Rows from a dataset:

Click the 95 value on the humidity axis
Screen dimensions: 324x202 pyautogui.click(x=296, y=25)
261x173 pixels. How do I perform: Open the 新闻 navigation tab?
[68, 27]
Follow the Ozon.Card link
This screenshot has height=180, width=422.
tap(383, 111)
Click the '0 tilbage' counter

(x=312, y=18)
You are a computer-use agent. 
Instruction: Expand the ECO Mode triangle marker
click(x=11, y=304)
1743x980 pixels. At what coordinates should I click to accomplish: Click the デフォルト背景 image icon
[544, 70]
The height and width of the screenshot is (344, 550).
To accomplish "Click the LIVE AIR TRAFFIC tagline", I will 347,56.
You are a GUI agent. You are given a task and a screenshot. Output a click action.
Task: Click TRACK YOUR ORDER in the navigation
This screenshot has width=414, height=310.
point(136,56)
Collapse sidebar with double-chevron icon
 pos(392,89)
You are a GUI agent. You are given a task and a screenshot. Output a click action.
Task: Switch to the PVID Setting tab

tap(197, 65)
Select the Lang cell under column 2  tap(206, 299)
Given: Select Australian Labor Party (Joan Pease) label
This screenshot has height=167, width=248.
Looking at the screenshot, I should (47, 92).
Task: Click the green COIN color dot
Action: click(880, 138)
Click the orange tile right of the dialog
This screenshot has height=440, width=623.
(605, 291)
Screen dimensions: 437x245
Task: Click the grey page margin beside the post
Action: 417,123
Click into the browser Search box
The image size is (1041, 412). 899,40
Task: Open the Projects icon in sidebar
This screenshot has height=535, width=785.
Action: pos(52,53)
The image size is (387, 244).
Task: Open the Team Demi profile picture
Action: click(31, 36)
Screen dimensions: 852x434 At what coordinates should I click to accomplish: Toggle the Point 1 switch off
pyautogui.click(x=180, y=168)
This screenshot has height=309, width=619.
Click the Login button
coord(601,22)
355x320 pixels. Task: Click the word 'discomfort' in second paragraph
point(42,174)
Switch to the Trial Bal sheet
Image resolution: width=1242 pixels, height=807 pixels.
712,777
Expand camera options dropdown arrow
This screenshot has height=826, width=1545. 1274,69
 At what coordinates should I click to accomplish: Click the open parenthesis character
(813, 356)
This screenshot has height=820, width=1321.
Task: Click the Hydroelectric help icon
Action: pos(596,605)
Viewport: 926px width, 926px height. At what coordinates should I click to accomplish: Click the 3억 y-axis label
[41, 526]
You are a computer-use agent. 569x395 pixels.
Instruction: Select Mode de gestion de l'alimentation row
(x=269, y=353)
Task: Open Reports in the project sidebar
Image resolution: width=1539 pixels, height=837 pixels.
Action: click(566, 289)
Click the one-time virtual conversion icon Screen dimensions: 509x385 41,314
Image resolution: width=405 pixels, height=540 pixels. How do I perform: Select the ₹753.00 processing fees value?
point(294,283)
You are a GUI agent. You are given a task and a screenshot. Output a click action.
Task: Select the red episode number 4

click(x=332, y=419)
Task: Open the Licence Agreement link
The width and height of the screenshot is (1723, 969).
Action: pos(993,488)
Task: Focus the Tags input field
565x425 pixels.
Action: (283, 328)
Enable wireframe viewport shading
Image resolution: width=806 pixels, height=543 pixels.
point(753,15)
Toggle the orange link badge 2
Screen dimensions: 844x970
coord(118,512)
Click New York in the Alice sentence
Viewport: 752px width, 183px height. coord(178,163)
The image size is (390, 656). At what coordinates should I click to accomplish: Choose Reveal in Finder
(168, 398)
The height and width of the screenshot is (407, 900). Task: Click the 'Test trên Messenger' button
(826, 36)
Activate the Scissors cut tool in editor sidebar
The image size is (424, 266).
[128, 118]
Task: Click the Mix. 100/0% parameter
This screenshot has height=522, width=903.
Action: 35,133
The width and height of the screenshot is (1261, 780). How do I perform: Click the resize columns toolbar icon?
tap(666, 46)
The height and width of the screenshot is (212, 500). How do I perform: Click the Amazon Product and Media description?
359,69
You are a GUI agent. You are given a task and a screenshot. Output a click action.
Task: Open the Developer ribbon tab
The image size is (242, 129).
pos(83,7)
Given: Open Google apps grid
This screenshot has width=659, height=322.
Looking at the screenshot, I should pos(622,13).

WHAT THIS TASK INVOLVES: Transcribe every one of the items above line for line, changing nothing.

SOLUTION TO THIS TASK:
Click the 95 value on the humidity axis
Screen dimensions: 324x202 pyautogui.click(x=296, y=25)
261x173 pixels. How do I perform: Open the 新闻 navigation tab?
[68, 27]
Follow the Ozon.Card link
This screenshot has height=180, width=422.
tap(383, 111)
Click the '0 tilbage' counter

(x=312, y=18)
You are a computer-use agent. 
Instruction: Expand the ECO Mode triangle marker
click(x=11, y=304)
1743x980 pixels. At what coordinates should I click to accomplish: Click the デフォルト背景 image icon
[544, 70]
The height and width of the screenshot is (344, 550).
To accomplish "Click the LIVE AIR TRAFFIC tagline", I will 347,56.
You are a GUI agent. You are given a task and a screenshot. Output a click action.
Task: Click TRACK YOUR ORDER in the navigation
This screenshot has width=414, height=310.
point(136,56)
Collapse sidebar with double-chevron icon
 pos(392,89)
You are a GUI agent. You are given a task and a screenshot. Output a click action.
Task: Switch to the PVID Setting tab

tap(197, 65)
Select the Lang cell under column 2  tap(206, 299)
Given: Select Australian Labor Party (Joan Pease) label
This screenshot has height=167, width=248.
Looking at the screenshot, I should (47, 92).
Task: Click the green COIN color dot
Action: click(880, 138)
Click the orange tile right of the dialog
This screenshot has height=440, width=623.
(605, 291)
Screen dimensions: 437x245
Task: Click the grey page margin beside the post
Action: 417,123
Click into the browser Search box
The image size is (1041, 412). 899,40
Task: Open the Projects icon in sidebar
This screenshot has height=535, width=785.
Action: pos(52,53)
The image size is (387, 244).
Task: Open the Team Demi profile picture
Action: click(31, 36)
Screen dimensions: 852x434 At what coordinates should I click to accomplish: Toggle the Point 1 switch off
pyautogui.click(x=180, y=168)
This screenshot has height=309, width=619.
Click the Login button
coord(601,22)
355x320 pixels. Task: Click the word 'discomfort' in second paragraph
point(42,174)
Switch to the Trial Bal sheet
Image resolution: width=1242 pixels, height=807 pixels.
712,777
Expand camera options dropdown arrow
This screenshot has height=826, width=1545. 1274,69
 At what coordinates should I click to accomplish: Click the open parenthesis character
(813, 356)
This screenshot has height=820, width=1321.
Task: Click the Hydroelectric help icon
Action: pos(596,605)
Viewport: 926px width, 926px height. At what coordinates should I click to accomplish: Click the 3억 y-axis label
[41, 526]
You are a computer-use agent. 569x395 pixels.
Instruction: Select Mode de gestion de l'alimentation row
(x=269, y=353)
Task: Open Reports in the project sidebar
Image resolution: width=1539 pixels, height=837 pixels.
Action: click(566, 289)
Click the one-time virtual conversion icon Screen dimensions: 509x385 41,314
Image resolution: width=405 pixels, height=540 pixels. How do I perform: Select the ₹753.00 processing fees value?
point(294,283)
You are a GUI agent. You are given a task and a screenshot. Output a click action.
Task: Select the red episode number 4

click(x=332, y=419)
Task: Open the Licence Agreement link
The width and height of the screenshot is (1723, 969).
Action: pos(993,488)
Task: Focus the Tags input field
565x425 pixels.
Action: (283, 328)
Enable wireframe viewport shading
Image resolution: width=806 pixels, height=543 pixels.
point(753,15)
Toggle the orange link badge 2
Screen dimensions: 844x970
coord(118,512)
Click New York in the Alice sentence
Viewport: 752px width, 183px height. coord(178,163)
The image size is (390, 656). At what coordinates should I click to accomplish: Choose Reveal in Finder
(168, 398)
The height and width of the screenshot is (407, 900). Task: Click the 'Test trên Messenger' button
(826, 36)
Activate the Scissors cut tool in editor sidebar
The image size is (424, 266).
[128, 118]
Task: Click the Mix. 100/0% parameter
This screenshot has height=522, width=903.
Action: 35,133
The width and height of the screenshot is (1261, 780). How do I perform: Click the resize columns toolbar icon?
tap(666, 46)
The height and width of the screenshot is (212, 500). How do I perform: Click the Amazon Product and Media description?
359,69
You are a GUI agent. You are given a task and a screenshot. Output a click action.
Task: Open the Developer ribbon tab
The image size is (242, 129).
pos(83,7)
Given: Open Google apps grid
This screenshot has width=659, height=322.
Looking at the screenshot, I should pos(622,13).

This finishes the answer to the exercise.